28 Aralık 2010 Salı

BUYRUN BAŞKANIM!

Türkiye, futbolu herkesin çok iyi bildiği bir ülke. Her ne kadar uluslararası başarı sayımız bunca yılda bir elin parmaklarını geçemese de, dünya futbolunda kendimizi iyi bir yere konumlandırmaya çalışıyoruz. Şu anki durumda ancak bu şekilde iyi oyuncuları getirebileceğimizi düşünürsek, biraz makyajlı göstermek fena bir fikir değil aslında. Ama bu durumun sebep olduğu sorunlar sonradan kendini gösteriyor ve herkes için pahalıya mal oluyor. 

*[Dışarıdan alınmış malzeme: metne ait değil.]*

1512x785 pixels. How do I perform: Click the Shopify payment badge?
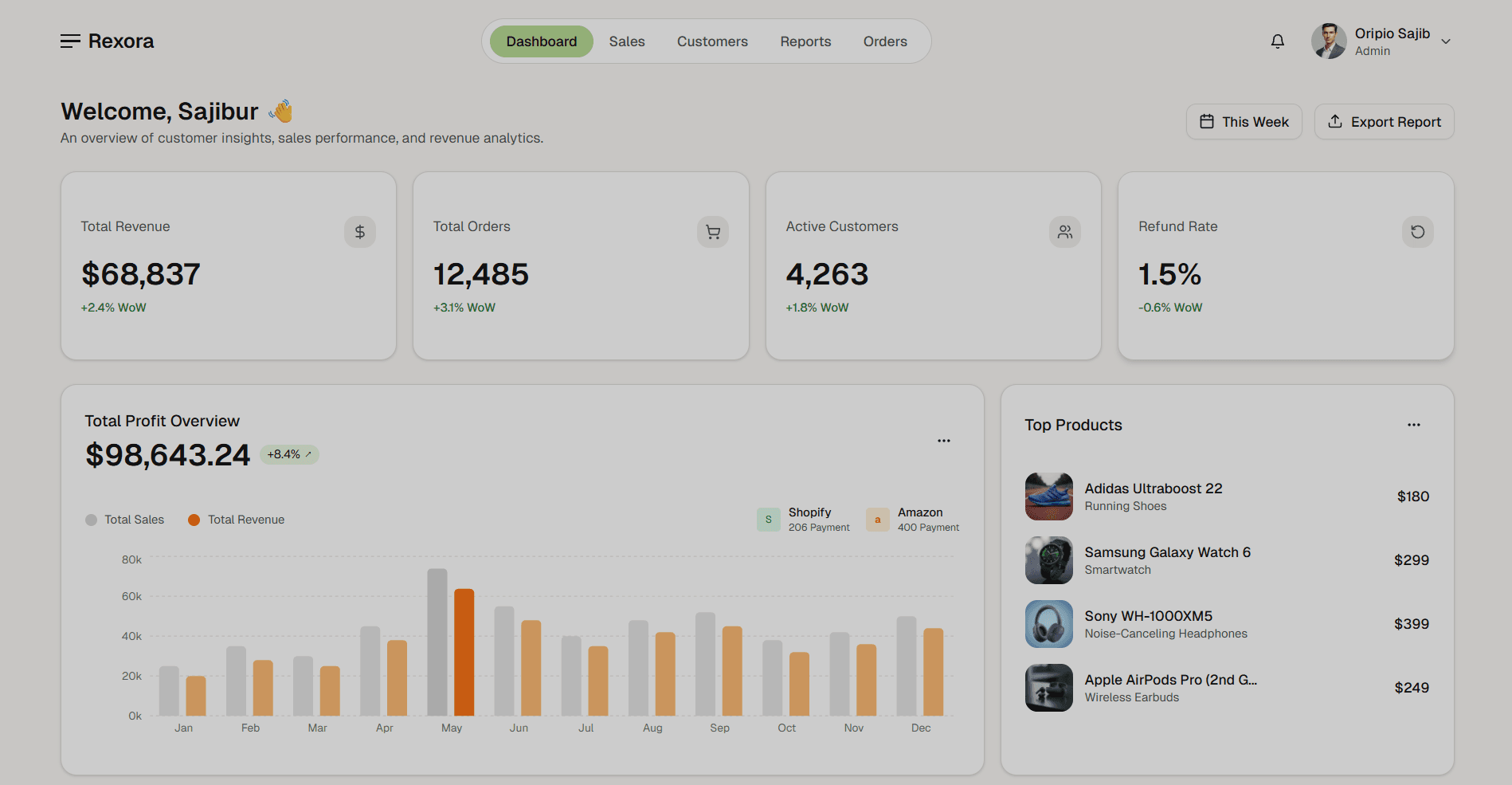coord(803,519)
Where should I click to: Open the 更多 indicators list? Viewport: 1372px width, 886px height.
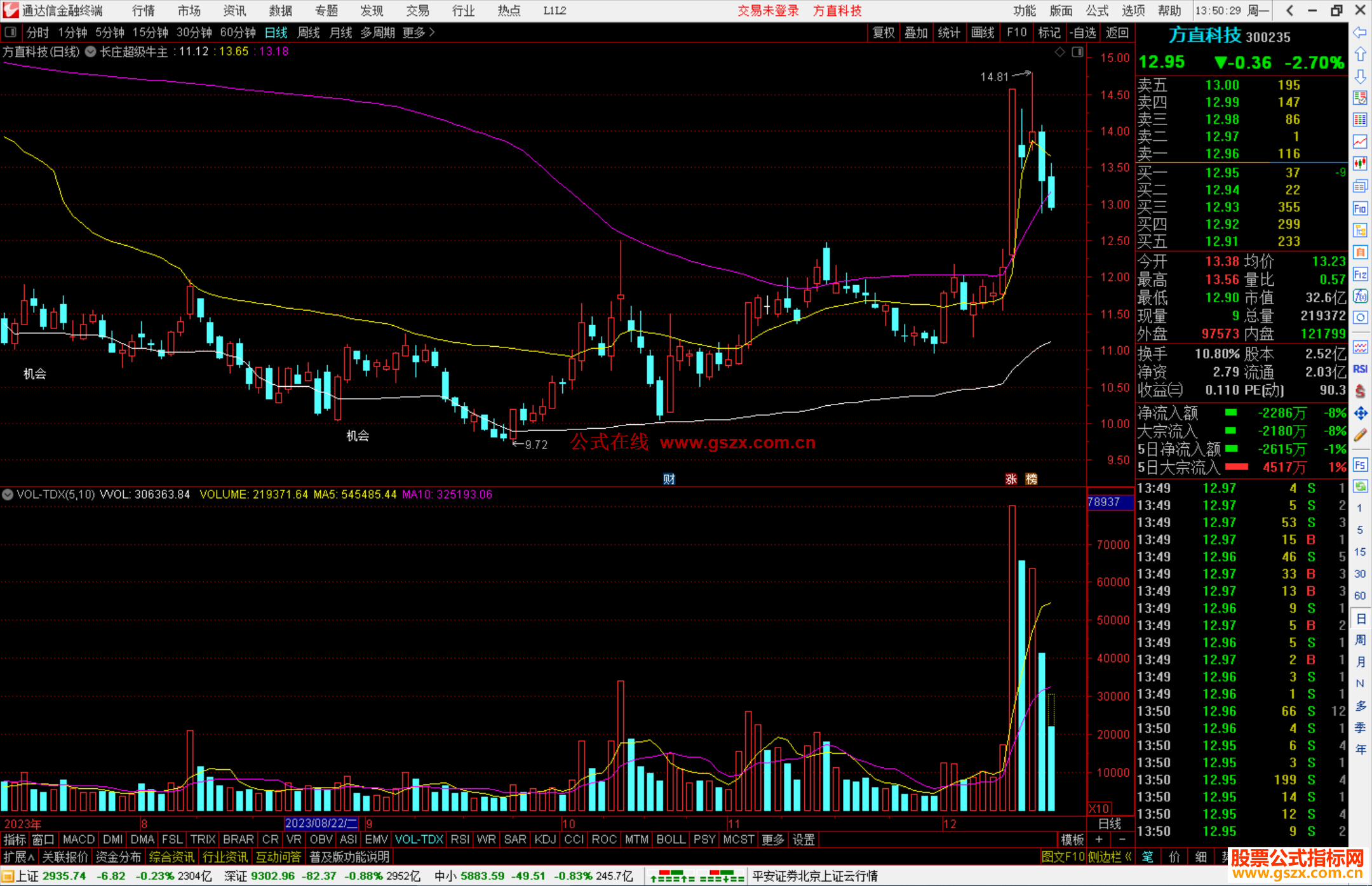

En iyi bildiklerini iddia edenlerin başında da başkanlar geliyor. Bazen işleri profesyonellere bıraktıklarını açıklasalar da, dayanamıyorlar. Düzenin önemli bir parçası onlar. Aslında öyle olmaları gerekir mi, tartışılır. Ama burası Türkiye. Bir yerlere gelebilmek için önemli insanları tanımak zorundasınız. Önemli insanları tanımak için önemli biri olmalısınız. Önemli biri olabilmek için de medyanın içinde olmalısınız. Medyanın ve ülke insanının en sevdiği aktivitenin içinde önemli bir mevki sahibiyseniz, hayata karşı 1-0 öndesiniz demektir. Başkanlar da bu avantajı hiçbir zaman kaybetmek istemiyorlar. Yaptıkları şeylerde ne kadar büyük yanlışlar olursa olsun, bunu insanların hoşuna gidecek bir şekle sokup hatalarından sıyrılmayı başarıyorlar. Ama her işte olduğu gibi, onlar da kendilerinin o koltukta sonsuza kadar oturamayacaklarını unutup, arkalarında düzeltilmesi zor tahribatlar bırakıyorlar.    

Düne kadar kendisine ağza alınmayacak küfürler edilen bir başkan, bir sezon sonra yaptığı önemli transferler sayesinde el üstünde tutulan adam oluveriyor. Bir başkası sözleşmeli oyuncusuna ırkçı tabirler kullanmaktan kaçınmıyor. Bir diğeri de ezeli rakibinin kaptanına karşılaştıkları mekanın havasına uygun bir hitapla seslenmekten gocunmuyor. Bu hitaba karşılık o takımın kaptanı da hiçbir şey olmamış gibi sırıtabiliyor. Bizim için büyük sıkıntı burada. Bu oyuncular, yaptıkları işin zorluğu itibariyle, bir işadamı kadar önemli şahsiyetler olduklarının ve isimlerinin arkasındaki soyadlarının da (veya herhangi bir ünvan sıfatının) kendilerine hitap edilirken kullanılacak kadar değerli olduğunun farkına varmalılar. Bu hayatta ne kadar para kazandıklarının değil, ne kadar saygı gördüklerinin önemini kavramalılar. O başkanların bir yerlere gelebilmek için onlara, en az futbolcuların başkanlara olduğu kadar, muhtaç olduğunun bilincinde olmalılar. Bu hem onları yüceltir, hem de kendilerine bu kadar tepen bakan zihniyeti olması gerektiği yere indirir.